Typically it’s a prepress thing and not much for a designer to worry about.

That’s what I thought. I just thought it was really odd.

As mentioned, it’s typically a prepress thing, but…

When specifying screen tints, some level of understanding about avoiding ink density issues combined with a bit of common sense is needed. For example, I once had a new intern create a rich black using 100% of all the process colors, which turned to mud on the press.

In general, any screen tint with a combined ink density of over 300% is too much. For that matter, almost no CMYK color combination requires that much ink to produce.

Photos are another matter, though, since designers don’t specify the ink densities in them. Some of the print-on-demand printers require photos with low ink densities. For example, Ingram-Spark asks for photos with ink densities no greater than 240%, which most photos will exceed in spots. In those instances, I’ve needed to adjust the densities in Acrobat.

Thanks for the helpful information. This was for a ad going into a newspaper and they requested the ink coverage to be no greater then 260. I think they said my illustration was 280, so it wasn’t much.

The dot gain for newsprint is enormous (I used to work at a newspaper). Ink densities that would be fine on coated stock turn into brown mud on newsprint. It helps to always use the newsprint color settings in the Adobe apps. Make the darker values lighter than you think they should be because the halftone dots will grow, fill in, darken up, and lose detail.

Good to know! Thank you!

Whenever my clients contract with a new printer I ask for the contact in prepress and I send them a list of questions. TIC is one of them. Some say it’s an adjustment I need to make, others say it doesn’t matter and to send the files as is.
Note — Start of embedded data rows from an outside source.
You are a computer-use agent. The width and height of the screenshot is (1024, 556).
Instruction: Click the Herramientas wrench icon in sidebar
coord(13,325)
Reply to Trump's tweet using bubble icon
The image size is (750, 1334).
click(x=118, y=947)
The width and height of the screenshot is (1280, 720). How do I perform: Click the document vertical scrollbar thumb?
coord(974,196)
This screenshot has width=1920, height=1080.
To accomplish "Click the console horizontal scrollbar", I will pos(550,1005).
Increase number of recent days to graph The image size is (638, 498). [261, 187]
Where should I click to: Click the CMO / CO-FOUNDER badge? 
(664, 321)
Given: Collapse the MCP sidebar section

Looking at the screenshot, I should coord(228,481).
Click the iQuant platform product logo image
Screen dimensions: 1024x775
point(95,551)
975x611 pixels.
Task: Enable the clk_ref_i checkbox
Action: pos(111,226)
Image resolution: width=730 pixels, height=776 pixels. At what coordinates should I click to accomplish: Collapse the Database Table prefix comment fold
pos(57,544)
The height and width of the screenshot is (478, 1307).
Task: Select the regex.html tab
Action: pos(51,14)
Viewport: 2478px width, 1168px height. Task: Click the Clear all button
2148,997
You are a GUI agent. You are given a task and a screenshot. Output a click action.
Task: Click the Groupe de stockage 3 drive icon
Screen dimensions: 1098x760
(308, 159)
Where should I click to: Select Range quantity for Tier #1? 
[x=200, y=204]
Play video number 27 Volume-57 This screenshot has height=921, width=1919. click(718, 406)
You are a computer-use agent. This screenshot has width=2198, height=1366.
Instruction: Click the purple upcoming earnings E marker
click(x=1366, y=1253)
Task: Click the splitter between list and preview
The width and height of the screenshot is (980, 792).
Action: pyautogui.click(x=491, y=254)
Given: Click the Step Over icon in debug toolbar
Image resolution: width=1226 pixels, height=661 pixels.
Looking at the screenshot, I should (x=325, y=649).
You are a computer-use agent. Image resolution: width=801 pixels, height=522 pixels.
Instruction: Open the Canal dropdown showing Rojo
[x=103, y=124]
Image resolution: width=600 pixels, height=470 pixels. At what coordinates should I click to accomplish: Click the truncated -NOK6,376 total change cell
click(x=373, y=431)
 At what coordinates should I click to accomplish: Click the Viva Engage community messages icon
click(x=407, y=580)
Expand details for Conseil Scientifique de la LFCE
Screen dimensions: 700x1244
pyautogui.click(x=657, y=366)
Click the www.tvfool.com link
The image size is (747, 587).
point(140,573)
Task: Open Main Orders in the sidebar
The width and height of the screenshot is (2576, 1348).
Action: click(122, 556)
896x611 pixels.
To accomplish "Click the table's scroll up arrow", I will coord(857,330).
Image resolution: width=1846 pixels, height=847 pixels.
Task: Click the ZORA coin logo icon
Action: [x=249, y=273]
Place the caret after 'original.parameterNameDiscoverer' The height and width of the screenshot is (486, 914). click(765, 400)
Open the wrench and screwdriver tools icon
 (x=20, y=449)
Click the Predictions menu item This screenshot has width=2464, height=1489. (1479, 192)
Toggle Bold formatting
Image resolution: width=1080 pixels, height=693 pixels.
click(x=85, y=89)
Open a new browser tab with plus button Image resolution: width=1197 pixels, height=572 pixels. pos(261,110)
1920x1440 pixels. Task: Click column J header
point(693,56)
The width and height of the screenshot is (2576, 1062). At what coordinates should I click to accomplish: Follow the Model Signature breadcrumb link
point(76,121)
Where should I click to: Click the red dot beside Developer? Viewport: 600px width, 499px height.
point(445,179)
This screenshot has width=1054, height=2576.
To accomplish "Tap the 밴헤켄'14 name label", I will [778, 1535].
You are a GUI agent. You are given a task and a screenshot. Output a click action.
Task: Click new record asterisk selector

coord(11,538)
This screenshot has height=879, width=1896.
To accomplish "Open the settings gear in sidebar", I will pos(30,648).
I asked this same question awhile back. I’ve always checked for TIC before sending off to print. Three years ago I took over a magazine and most of the ads were being supplied by other designers. I had a small revolt on my hands, because none of them seemed to know what it was, and it wasn’t something they were checking for. I had an ad with 400 from one designer and others at 360 and 340 from another. They thought I was power mad. I said this is the clients printer and these are their requirements, and the designers are responsible for submitting their files at these specs.

So, ask prepress. It will vary by printer.